▸ What you have to do
Please find the lines in the following records that hold "computer", and copy them.

▸ Provided entries
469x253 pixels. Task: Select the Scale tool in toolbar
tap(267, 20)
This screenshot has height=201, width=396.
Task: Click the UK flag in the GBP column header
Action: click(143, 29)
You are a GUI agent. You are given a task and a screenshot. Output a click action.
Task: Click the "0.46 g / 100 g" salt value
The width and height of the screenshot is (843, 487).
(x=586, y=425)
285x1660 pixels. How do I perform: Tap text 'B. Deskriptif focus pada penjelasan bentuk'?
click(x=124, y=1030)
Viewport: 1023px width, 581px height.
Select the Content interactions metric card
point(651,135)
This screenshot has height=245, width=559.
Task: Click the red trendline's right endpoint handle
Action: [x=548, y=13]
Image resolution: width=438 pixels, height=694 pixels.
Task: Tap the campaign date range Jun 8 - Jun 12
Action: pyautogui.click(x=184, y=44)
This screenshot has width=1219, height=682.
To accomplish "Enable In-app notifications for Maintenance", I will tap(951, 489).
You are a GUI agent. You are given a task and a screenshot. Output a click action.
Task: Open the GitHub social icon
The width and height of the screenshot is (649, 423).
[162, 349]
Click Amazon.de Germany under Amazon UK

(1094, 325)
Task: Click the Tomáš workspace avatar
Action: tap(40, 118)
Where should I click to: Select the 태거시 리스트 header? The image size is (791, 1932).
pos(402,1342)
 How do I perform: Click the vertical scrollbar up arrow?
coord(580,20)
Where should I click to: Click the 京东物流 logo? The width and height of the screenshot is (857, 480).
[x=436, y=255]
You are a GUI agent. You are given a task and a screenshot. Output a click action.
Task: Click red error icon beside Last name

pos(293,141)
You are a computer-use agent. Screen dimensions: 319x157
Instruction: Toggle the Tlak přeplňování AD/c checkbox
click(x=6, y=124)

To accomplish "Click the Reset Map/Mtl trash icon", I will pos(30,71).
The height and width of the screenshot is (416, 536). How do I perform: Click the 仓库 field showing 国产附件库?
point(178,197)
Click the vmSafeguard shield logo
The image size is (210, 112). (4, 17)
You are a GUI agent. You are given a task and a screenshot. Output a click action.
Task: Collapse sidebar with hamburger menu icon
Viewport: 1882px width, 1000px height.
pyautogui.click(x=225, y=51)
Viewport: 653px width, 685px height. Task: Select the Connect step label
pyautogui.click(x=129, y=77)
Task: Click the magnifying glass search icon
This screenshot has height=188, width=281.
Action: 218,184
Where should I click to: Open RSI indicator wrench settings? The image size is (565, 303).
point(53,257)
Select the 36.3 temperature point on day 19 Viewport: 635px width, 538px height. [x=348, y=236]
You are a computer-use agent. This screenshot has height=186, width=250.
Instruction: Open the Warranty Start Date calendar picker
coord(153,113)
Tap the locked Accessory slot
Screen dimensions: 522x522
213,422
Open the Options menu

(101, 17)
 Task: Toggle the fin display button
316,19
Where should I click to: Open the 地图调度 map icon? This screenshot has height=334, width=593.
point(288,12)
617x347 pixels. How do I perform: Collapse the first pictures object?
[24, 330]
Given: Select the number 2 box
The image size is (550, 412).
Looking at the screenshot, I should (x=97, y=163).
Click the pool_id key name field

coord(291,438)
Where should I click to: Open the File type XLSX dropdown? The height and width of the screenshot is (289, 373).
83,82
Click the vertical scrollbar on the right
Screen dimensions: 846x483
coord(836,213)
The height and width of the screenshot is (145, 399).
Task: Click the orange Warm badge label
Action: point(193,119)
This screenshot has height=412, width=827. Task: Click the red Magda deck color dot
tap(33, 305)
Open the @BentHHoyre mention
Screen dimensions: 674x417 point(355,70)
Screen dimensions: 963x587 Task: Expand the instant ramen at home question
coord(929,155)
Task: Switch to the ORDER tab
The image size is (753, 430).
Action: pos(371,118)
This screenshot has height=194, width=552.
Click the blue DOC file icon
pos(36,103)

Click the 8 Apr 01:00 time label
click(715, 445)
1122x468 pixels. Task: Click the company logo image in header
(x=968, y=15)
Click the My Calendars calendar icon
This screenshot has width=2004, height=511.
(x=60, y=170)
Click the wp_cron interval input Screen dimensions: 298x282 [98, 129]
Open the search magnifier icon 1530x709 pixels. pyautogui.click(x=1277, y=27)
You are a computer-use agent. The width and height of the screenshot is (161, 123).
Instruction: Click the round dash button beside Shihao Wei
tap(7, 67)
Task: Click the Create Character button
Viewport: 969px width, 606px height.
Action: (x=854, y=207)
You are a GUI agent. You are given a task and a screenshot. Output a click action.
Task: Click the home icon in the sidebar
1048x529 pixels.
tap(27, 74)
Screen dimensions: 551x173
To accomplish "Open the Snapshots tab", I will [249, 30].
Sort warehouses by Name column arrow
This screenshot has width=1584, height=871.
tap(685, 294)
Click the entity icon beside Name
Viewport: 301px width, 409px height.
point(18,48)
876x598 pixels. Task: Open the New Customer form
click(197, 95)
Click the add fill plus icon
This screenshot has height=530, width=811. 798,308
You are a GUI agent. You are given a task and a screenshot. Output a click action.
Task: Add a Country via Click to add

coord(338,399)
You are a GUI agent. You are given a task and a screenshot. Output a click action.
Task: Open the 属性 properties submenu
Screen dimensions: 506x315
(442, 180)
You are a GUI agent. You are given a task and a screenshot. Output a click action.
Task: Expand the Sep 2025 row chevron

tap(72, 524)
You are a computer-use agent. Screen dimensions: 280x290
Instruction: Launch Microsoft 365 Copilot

▸ Task answer
You are a computer-use agent. Screen dimensions: 319x157
You are a computer-use agent. This screenshot has height=186, width=250.
You are a computer-use agent. The width and height of the screenshot is (161, 123).
You are a computer-use agent. Screen dimensions: 280x290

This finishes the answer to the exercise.